§ Problem description:
Exact copy, no pictures: set down the lines from the one holding "Where should I" through the final line of the records below.

Dataset excerpts:
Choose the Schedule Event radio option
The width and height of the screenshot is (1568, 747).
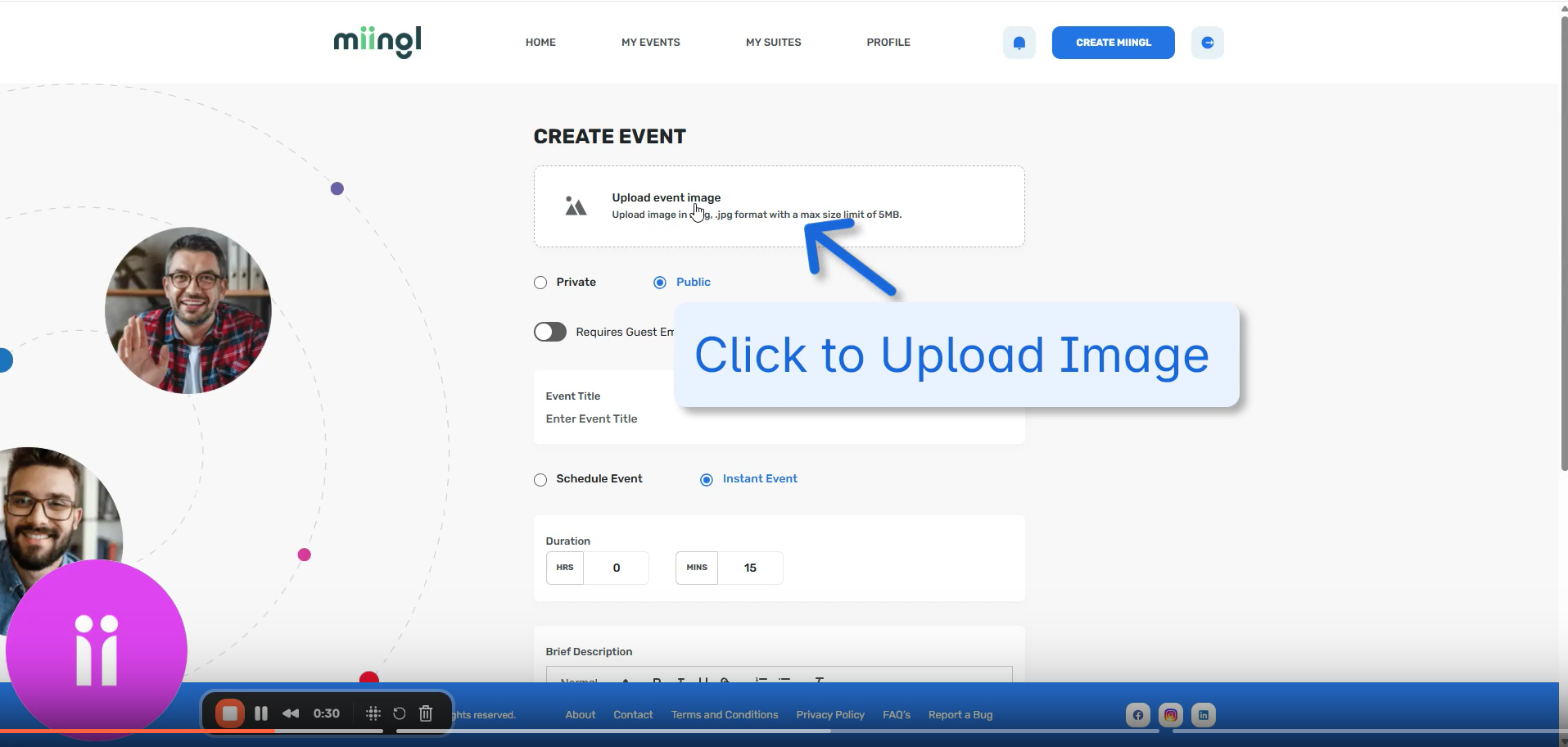(x=540, y=480)
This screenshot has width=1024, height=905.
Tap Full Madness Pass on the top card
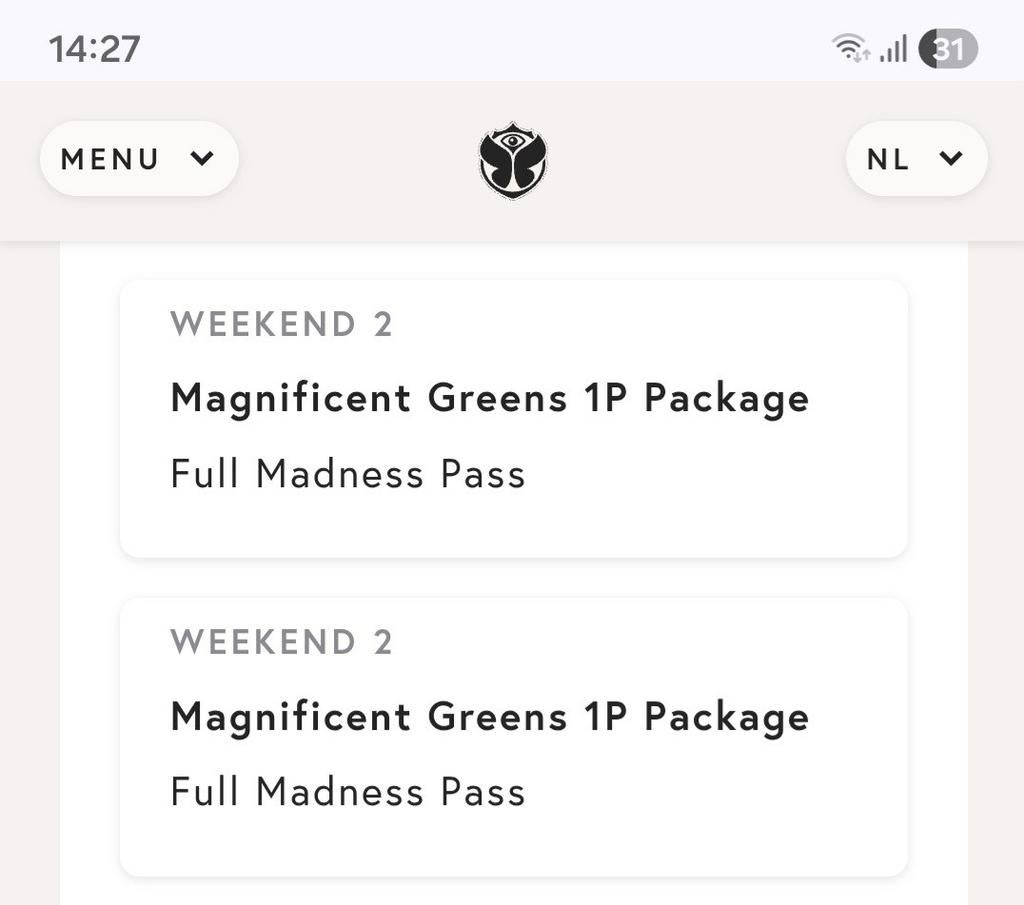pos(348,473)
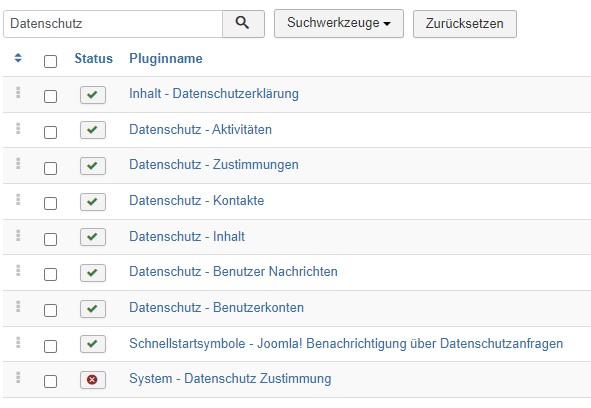Toggle the green status check for Datenschutz - Aktivitäten
This screenshot has height=408, width=591.
click(93, 130)
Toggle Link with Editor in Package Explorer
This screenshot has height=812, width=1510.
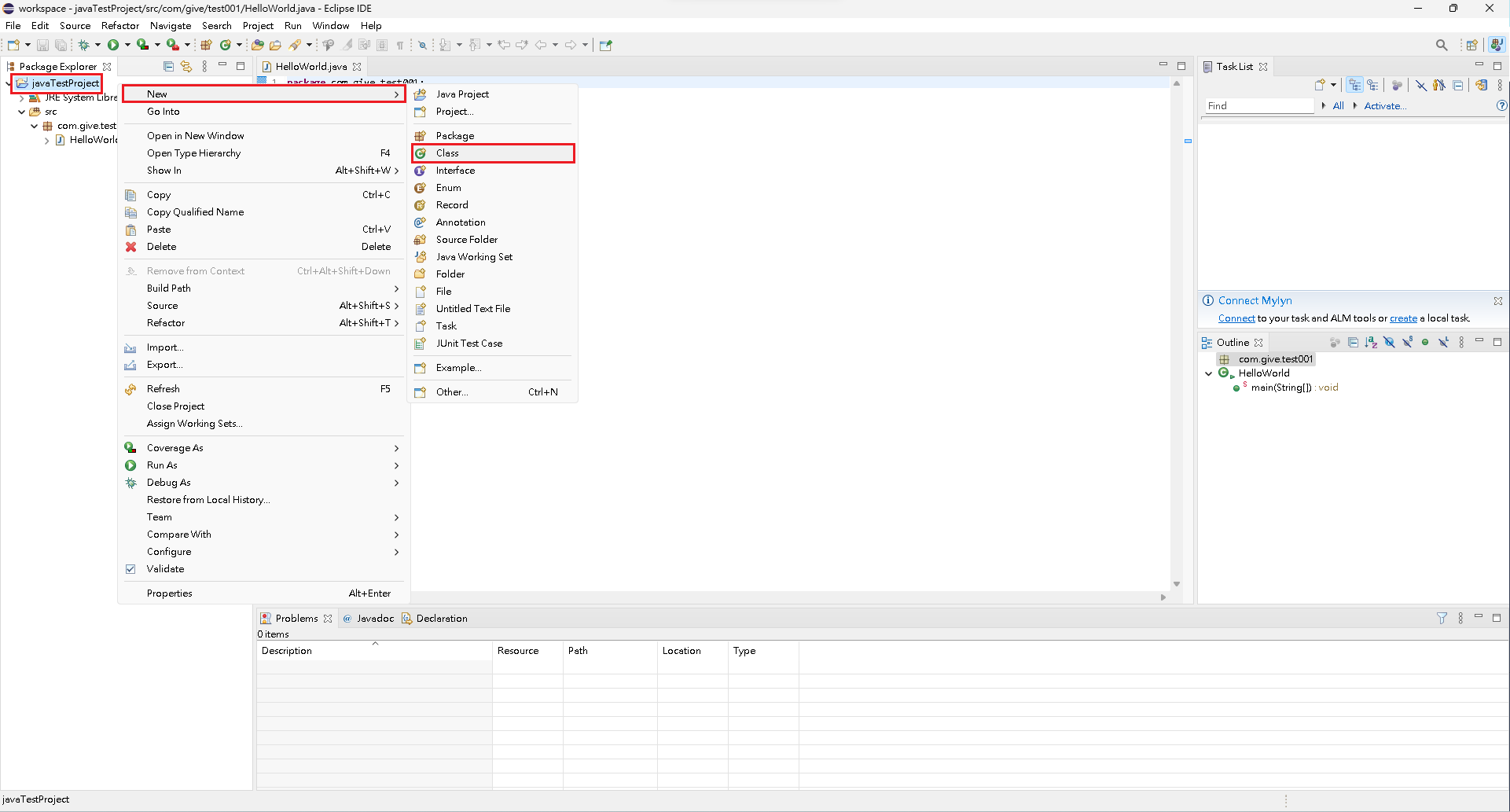click(186, 67)
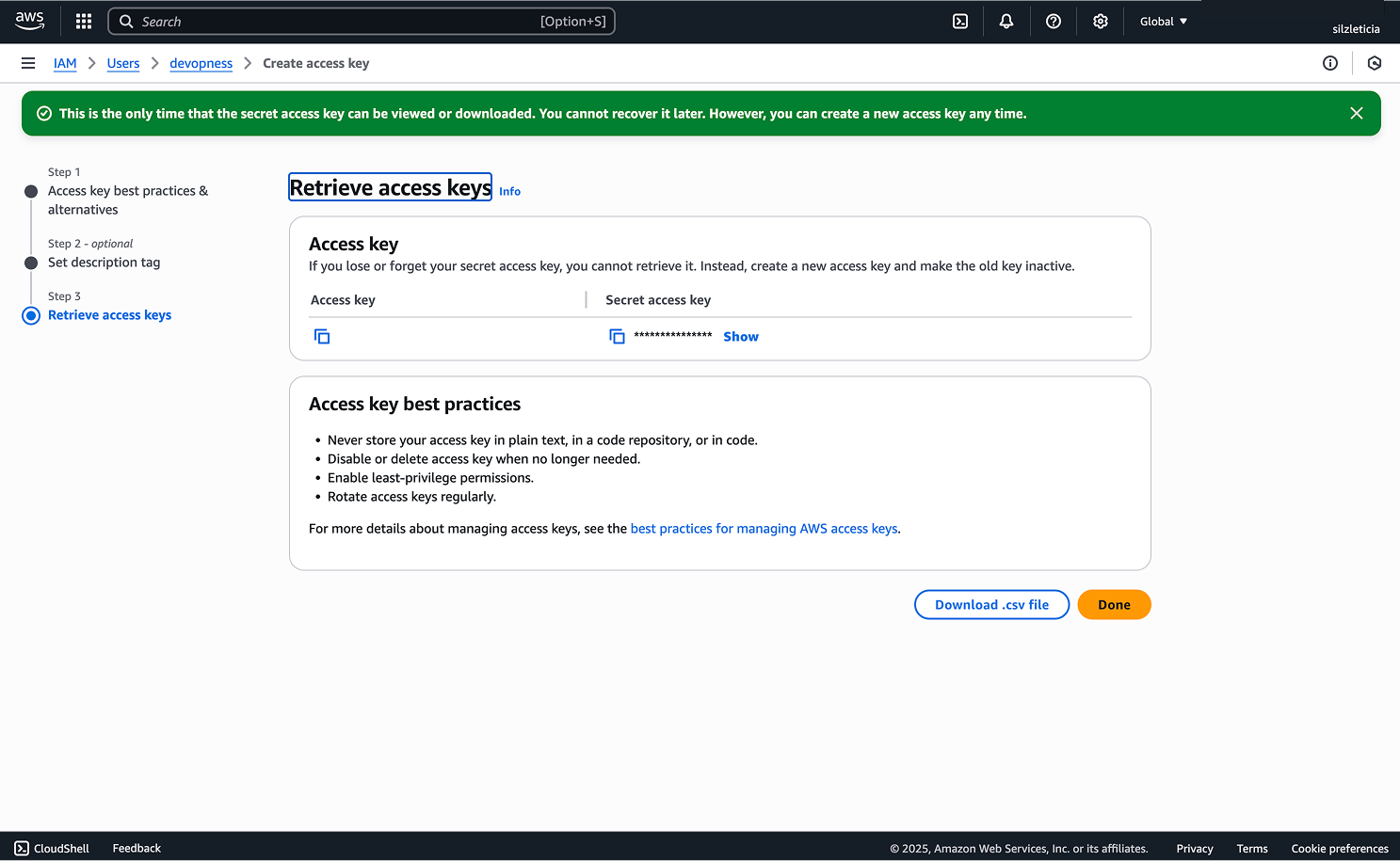Open the AWS services grid icon
The image size is (1400, 861).
coord(83,21)
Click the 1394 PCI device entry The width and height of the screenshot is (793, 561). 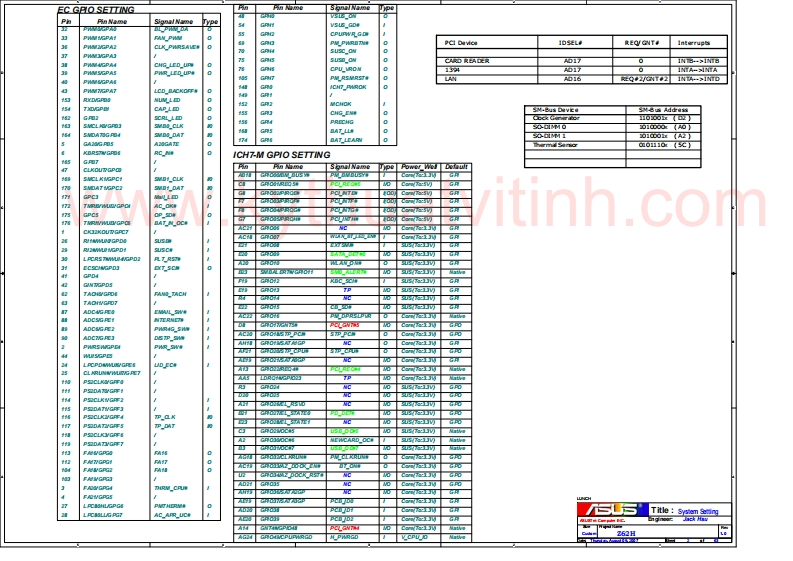(452, 69)
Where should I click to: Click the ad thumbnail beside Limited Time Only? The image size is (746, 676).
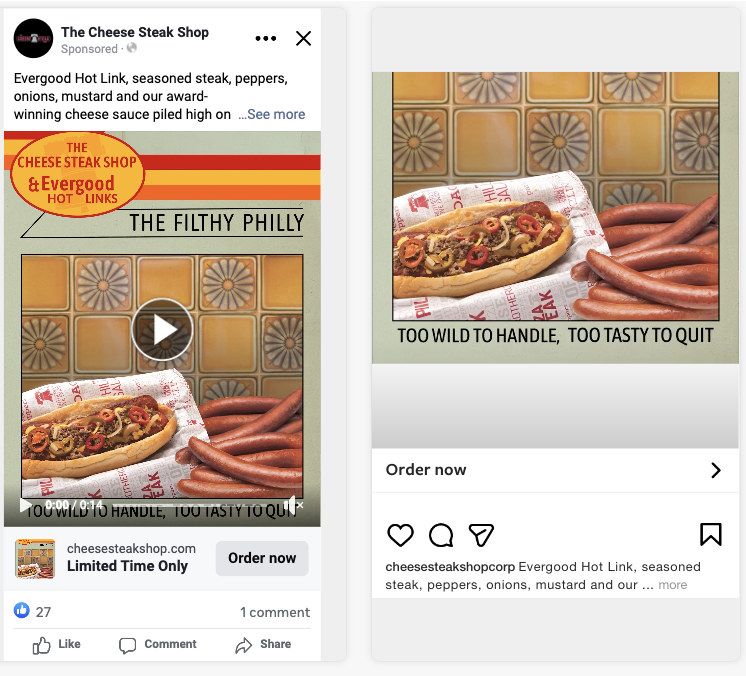pyautogui.click(x=35, y=558)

§ Expected answer:
Where should I click to: Click the ad thumbnail beside Limited Time Only? The image size is (746, 676).
pyautogui.click(x=35, y=558)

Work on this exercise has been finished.